Segment Start: The records

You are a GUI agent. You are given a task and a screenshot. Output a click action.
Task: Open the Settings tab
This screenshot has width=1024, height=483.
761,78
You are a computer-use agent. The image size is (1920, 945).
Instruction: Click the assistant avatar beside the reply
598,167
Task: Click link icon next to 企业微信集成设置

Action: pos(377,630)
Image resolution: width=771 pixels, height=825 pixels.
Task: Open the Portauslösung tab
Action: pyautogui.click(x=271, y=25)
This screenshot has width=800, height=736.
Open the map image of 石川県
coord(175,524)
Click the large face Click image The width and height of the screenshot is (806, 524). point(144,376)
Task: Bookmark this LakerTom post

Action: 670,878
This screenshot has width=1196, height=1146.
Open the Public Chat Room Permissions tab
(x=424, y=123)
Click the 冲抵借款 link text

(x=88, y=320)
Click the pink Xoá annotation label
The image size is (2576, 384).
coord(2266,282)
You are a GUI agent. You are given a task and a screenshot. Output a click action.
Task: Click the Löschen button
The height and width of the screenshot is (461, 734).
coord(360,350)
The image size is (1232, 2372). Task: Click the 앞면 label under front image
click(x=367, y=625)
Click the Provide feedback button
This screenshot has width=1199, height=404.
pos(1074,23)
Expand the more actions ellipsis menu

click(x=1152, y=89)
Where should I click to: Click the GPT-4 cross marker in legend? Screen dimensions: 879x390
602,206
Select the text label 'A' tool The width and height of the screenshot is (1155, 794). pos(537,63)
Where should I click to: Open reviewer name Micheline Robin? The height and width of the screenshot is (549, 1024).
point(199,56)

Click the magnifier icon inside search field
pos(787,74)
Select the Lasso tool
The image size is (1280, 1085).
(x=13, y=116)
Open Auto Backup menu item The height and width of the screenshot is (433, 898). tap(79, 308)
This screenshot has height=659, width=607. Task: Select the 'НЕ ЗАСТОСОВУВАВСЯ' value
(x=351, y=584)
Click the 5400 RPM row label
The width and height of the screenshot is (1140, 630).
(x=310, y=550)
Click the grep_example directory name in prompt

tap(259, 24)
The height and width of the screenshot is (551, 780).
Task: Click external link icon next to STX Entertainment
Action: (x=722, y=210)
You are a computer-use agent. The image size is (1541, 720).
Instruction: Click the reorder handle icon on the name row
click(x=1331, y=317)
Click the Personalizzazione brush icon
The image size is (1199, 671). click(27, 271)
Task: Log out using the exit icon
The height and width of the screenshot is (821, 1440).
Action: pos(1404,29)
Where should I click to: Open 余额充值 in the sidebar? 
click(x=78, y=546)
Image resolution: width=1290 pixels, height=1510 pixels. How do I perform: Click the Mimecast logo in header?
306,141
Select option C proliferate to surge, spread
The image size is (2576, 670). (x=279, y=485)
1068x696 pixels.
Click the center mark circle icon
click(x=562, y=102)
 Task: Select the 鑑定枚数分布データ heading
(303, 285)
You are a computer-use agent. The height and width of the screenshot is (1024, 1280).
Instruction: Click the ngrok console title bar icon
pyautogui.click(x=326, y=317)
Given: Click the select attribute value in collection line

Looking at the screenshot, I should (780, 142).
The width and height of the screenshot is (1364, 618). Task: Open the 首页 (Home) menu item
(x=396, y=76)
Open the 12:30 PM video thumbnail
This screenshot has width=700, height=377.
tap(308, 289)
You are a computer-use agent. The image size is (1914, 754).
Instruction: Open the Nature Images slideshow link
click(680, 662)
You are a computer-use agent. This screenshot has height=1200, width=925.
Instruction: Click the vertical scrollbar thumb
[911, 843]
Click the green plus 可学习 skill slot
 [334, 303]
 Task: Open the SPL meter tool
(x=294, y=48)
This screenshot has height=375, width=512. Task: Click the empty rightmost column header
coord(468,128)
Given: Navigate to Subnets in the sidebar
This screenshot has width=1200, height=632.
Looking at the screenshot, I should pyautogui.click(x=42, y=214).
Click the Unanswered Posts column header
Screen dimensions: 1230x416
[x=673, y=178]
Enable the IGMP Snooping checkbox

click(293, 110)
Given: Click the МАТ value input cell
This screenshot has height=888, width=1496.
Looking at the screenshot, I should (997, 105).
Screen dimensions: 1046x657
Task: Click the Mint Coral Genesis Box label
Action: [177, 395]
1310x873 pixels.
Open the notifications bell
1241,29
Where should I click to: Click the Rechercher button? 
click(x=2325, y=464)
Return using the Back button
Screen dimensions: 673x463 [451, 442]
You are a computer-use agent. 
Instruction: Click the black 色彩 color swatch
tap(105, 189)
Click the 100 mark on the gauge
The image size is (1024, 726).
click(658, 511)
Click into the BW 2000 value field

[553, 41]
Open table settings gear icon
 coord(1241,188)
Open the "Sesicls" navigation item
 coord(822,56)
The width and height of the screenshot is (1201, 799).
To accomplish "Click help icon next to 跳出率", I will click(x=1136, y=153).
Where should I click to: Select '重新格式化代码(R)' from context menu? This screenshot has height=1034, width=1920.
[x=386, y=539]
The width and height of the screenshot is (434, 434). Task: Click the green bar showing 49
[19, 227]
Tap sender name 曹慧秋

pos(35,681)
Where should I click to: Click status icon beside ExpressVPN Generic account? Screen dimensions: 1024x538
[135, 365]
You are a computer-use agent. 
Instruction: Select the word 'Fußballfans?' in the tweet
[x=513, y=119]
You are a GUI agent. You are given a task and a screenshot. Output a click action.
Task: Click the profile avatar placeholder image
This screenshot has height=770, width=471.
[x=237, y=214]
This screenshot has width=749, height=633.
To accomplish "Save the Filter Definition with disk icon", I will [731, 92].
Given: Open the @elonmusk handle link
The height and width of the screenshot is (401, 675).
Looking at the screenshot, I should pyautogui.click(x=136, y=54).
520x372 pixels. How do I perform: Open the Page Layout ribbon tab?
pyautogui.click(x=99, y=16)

Segment End: The records

Return the lines above that include the string "computer".

Solution to this exercise:
You are a computer-use agent. The image size is (1920, 945).
You are a computer-use agent. The image size is (1541, 720).
You are a computer-use agent. The height and width of the screenshot is (1024, 1280).
You are a computer-use agent. The image size is (1914, 754).
You are a computer-use agent. This screenshot has height=1200, width=925.
You are a computer-use agent. 
You are a computer-use agent. 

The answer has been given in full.